Biduca: Nessa época, tocando muito e acabava não gravando tanto. Mas gravei o único DVD dos Travessos… que foi uma experiência incrível.
Mas o fato de ser um músico que sempre escutei de tudo, música americana, sertanejo, instrumental… e o Rodriguinho – como tinha mais acesso a essas coisas – sempre trazia novidades para gente ouvir. Tudo isso foi fundamental para meu crescimento musical e começar a chamar a atenção quando tinha a oportunidade de gravar.
Todo dia temos que estar aprendendo alguma coisa.

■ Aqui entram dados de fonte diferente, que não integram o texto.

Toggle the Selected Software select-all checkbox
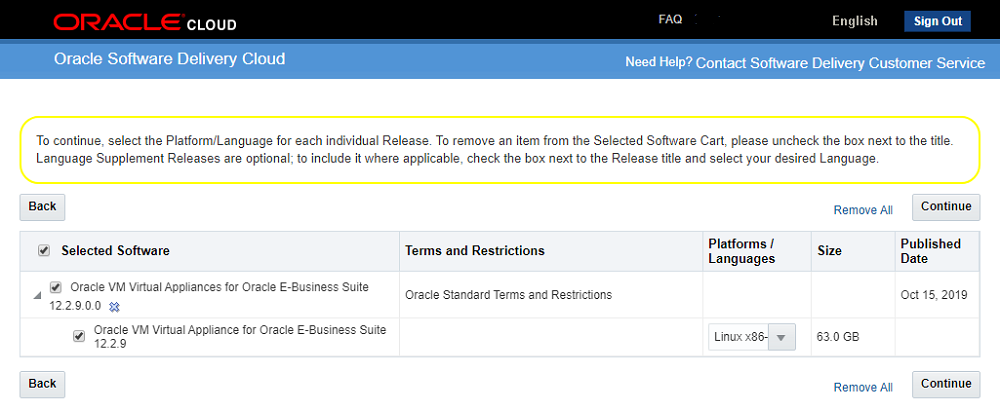Screen dimensions: 1000x410 click(x=43, y=251)
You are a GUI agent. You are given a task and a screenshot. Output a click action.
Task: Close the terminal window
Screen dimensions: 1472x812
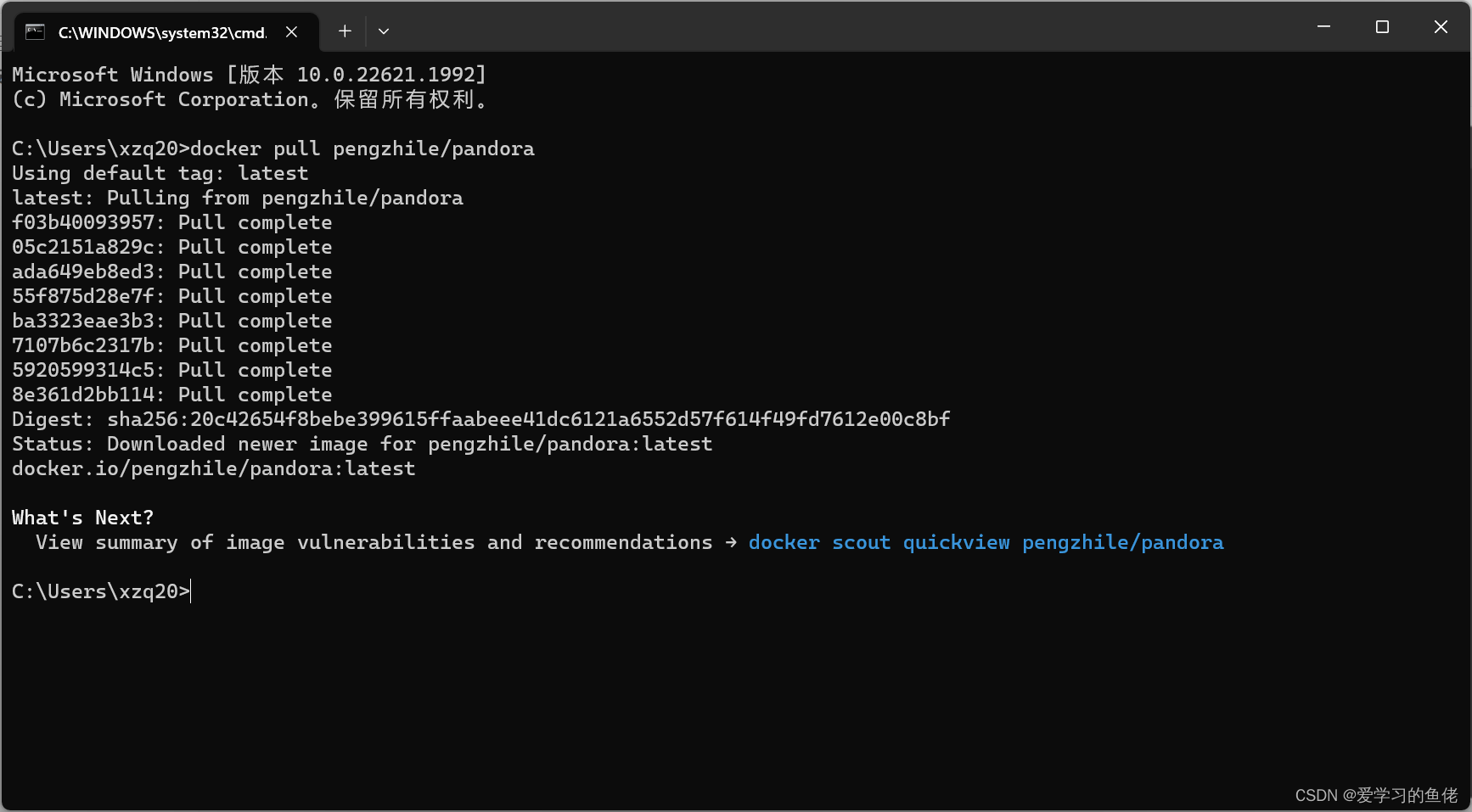[x=1441, y=27]
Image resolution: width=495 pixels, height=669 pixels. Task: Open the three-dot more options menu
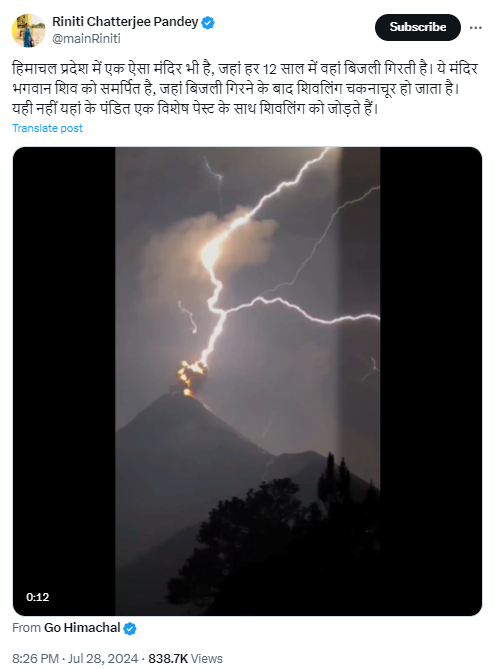click(475, 28)
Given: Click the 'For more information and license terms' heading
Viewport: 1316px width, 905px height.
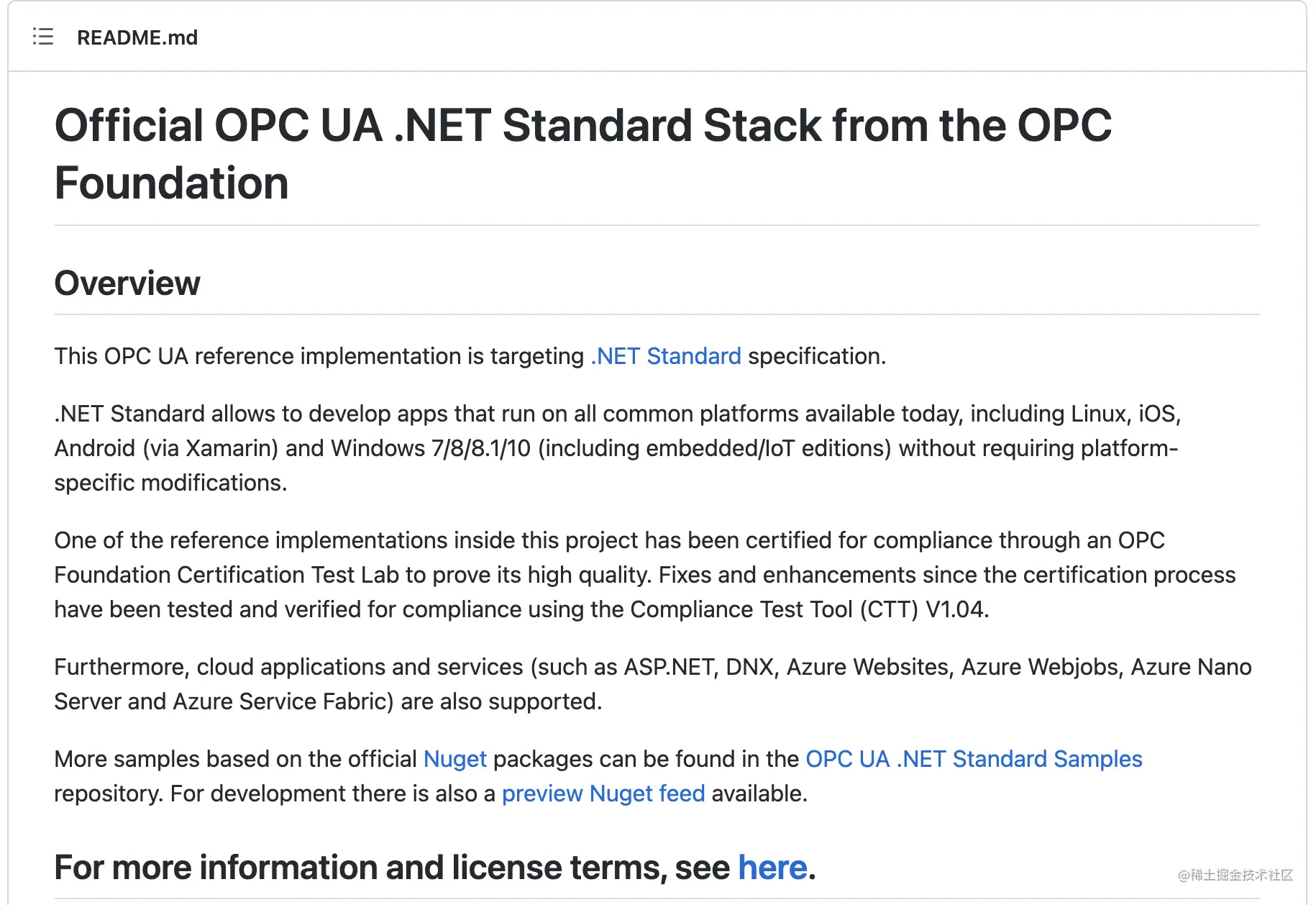Looking at the screenshot, I should 435,868.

Tem um versículo da Bíblia que eu amo.
“O povo perece por falta de conhecimento”
Você tem que estar aprendendo todos os dias, estar lendo, aprimorando, buscando coisas novas, novos sons… nós que trabalhamos na estrada não podemos ficar acomodados só porque já conhecemos o repertório de cor e salteado, tem um cachê legal… não se acomode por causa disso, vá estudar para não se tornar um músico piloto automático.

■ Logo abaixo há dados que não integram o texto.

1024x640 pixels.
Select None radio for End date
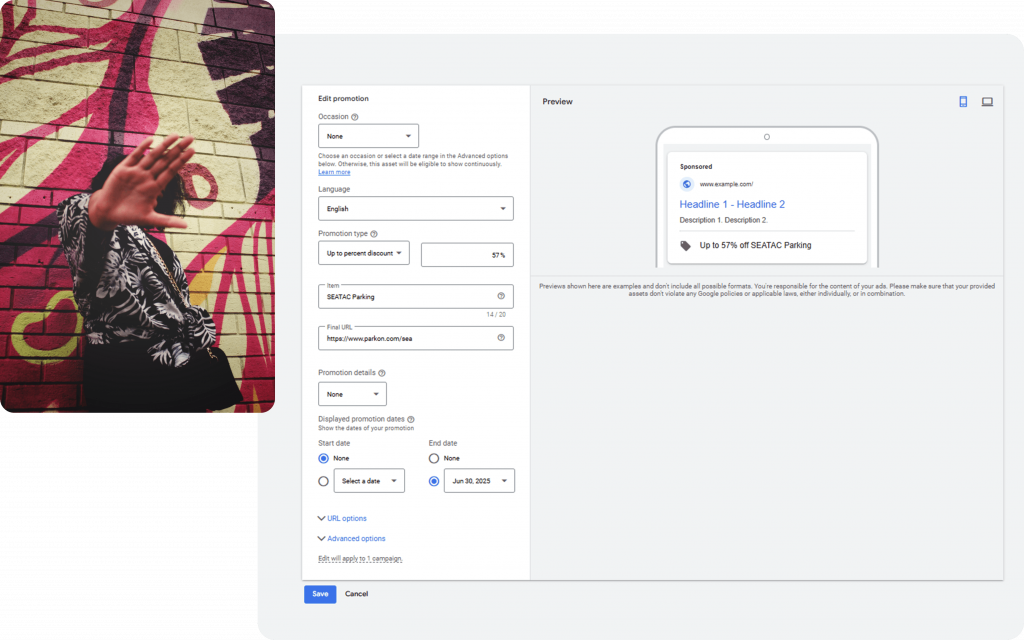point(434,458)
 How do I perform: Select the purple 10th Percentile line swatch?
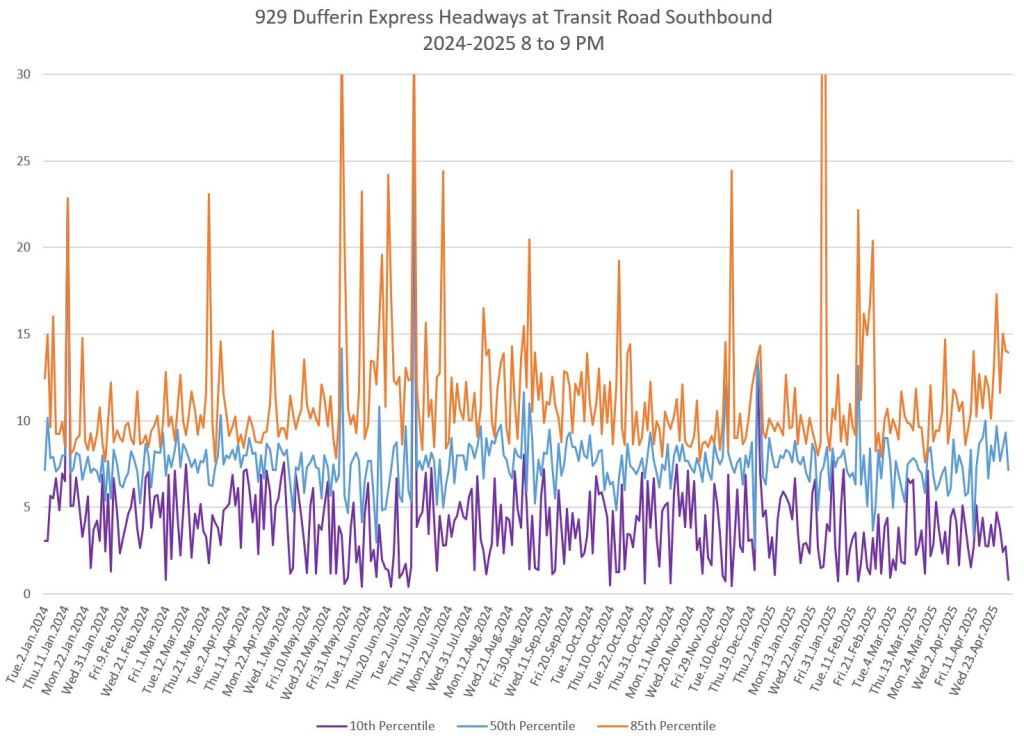tap(333, 725)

Soundcheck: Como foi entrar nesse universo da música sertaneja?
Biduca: O músico tem que estar aberto para todos os tipos de música, como te falei. E o sertanejo me chamava a atenção… bandas massa, uma galera tocando legal e fazendo música de qualidade.
Mas tem um cara que foi fundamental e o divisor de águas na minha vida. Meu grande amigo Dudu Borges, que também conheci na igreja, muito antes de tocar com os Travessos… bem no começo de tudo.

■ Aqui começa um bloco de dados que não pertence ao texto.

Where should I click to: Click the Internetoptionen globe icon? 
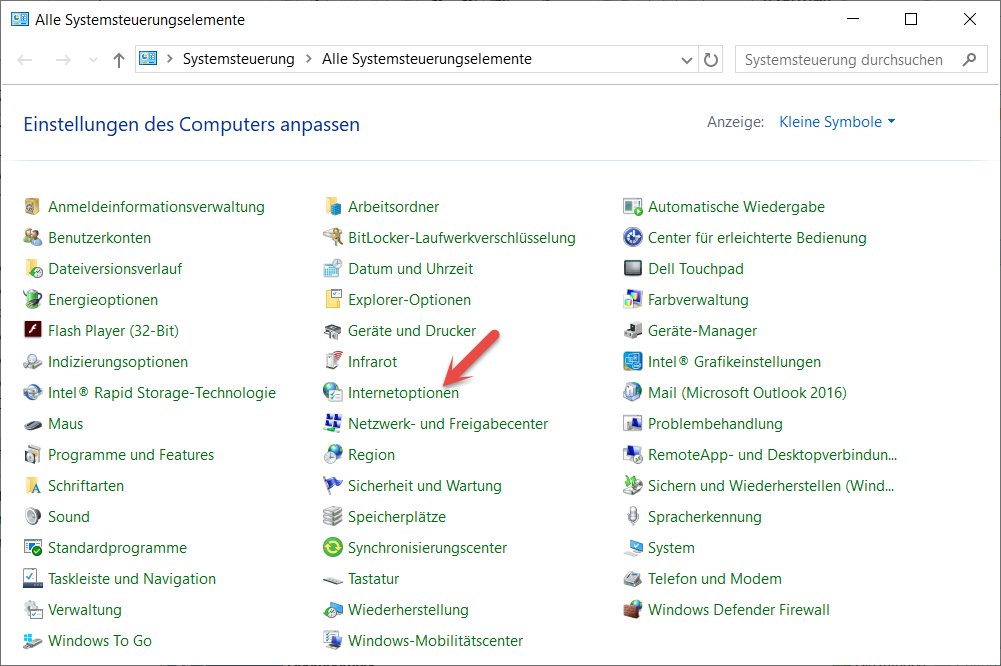(332, 393)
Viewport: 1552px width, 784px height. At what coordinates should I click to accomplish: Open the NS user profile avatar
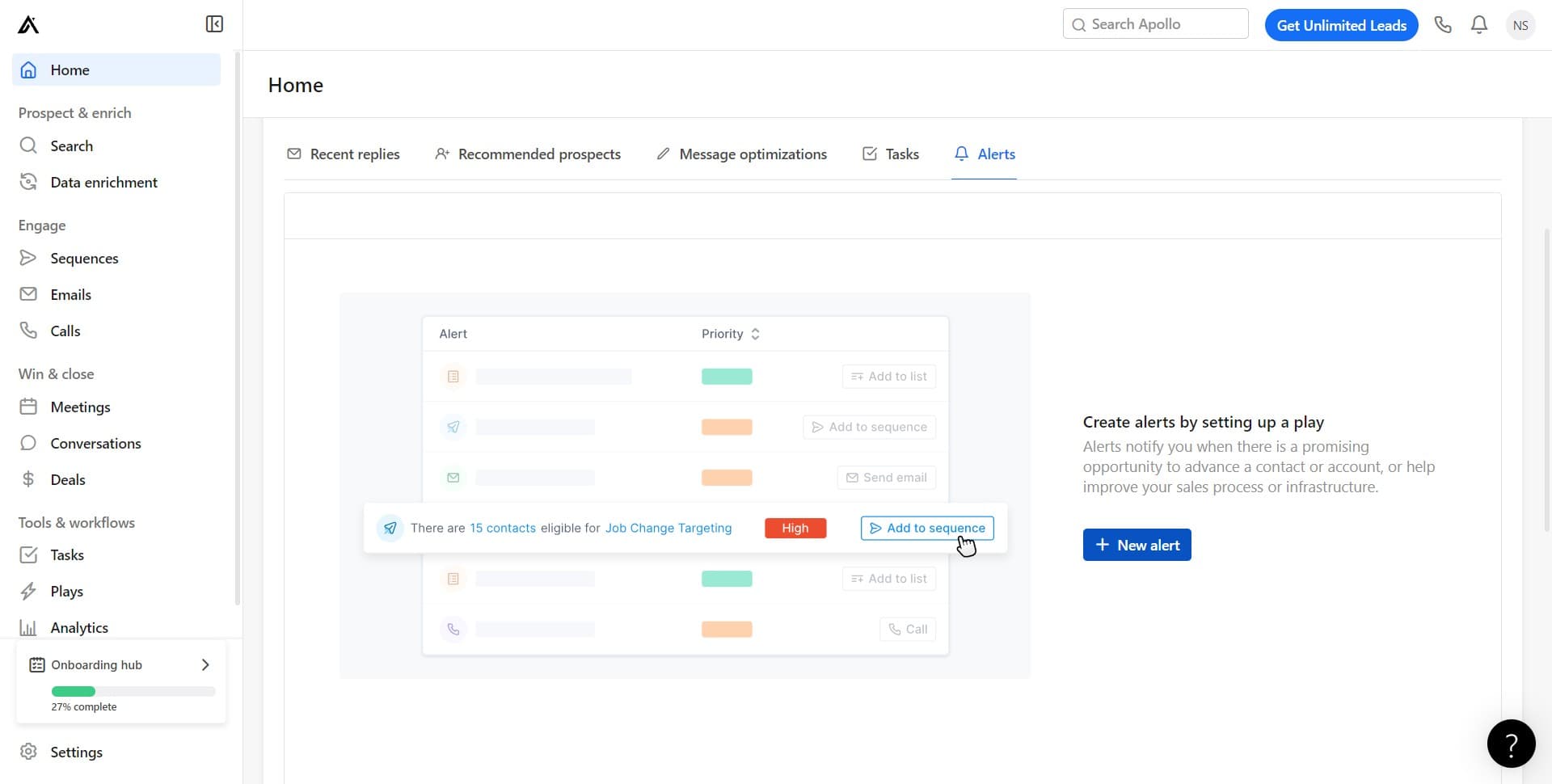1520,25
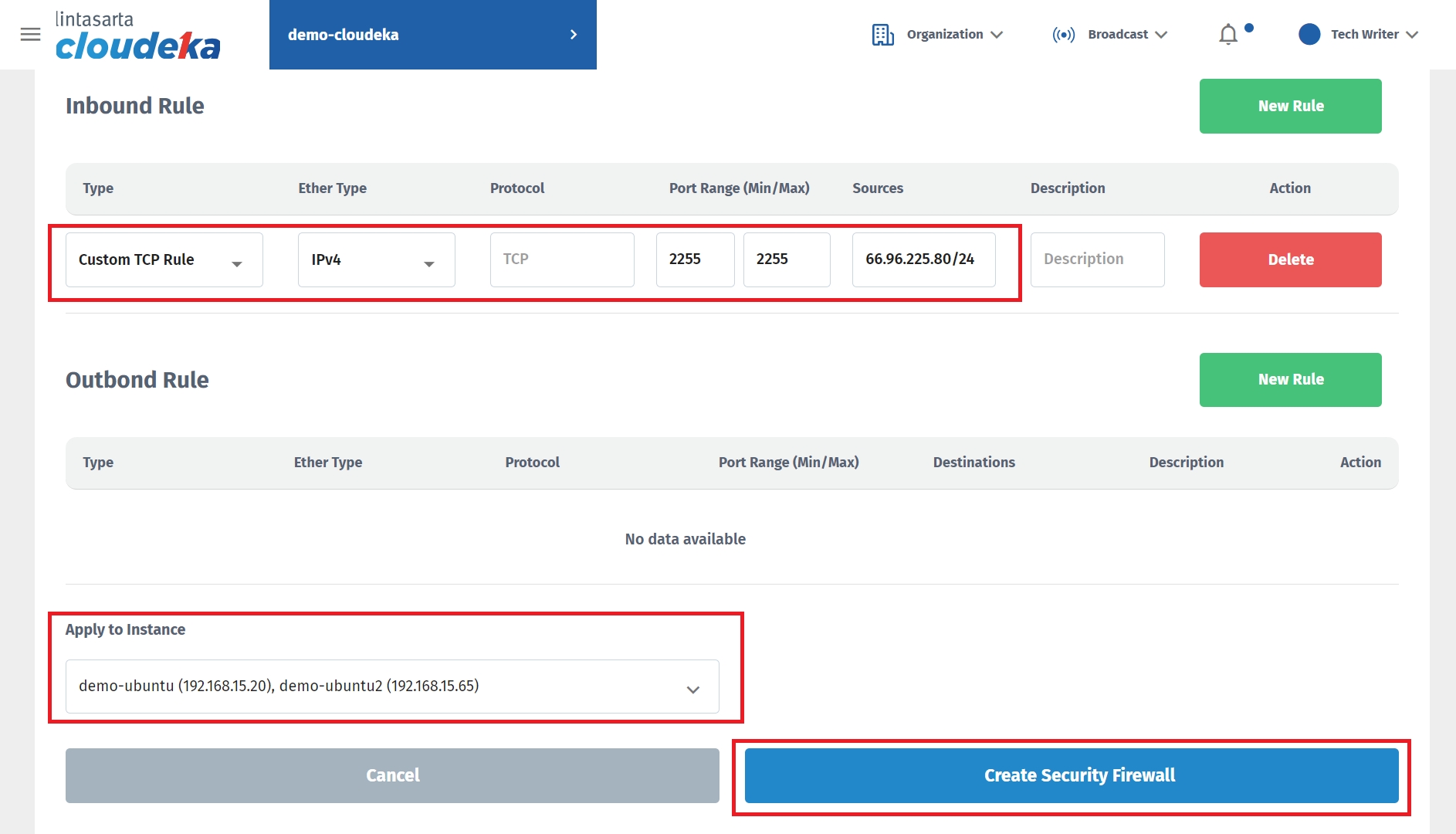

Um dia depois do culto chegou um cara em mim dizendo que era de Campo Grande – MS, e que estava produzindo algumas coisas e tal… depois me convidou para ir na casa dele onde também conheci uma outra pessoa incrível, o Ivan Miyazato, que dividia apartamento com ele.
O começo de tudo, mesmo! Ele, recém-chegado em São Paulo, começando a produzir algumas coisas aqui e ali. Até que um dia, já no estúdio 12, ele me ligou querendo que eu gravasse, no dia seguinte, uma música que ele dizia: “essa é a música da minha vida”.
No outro dia estava lá, cedinho com a batera afinada e com o som que ele queria. Assim gravei a primeira música sertaneja da minha vida “Sufoco” do João Bosco & Vinicius.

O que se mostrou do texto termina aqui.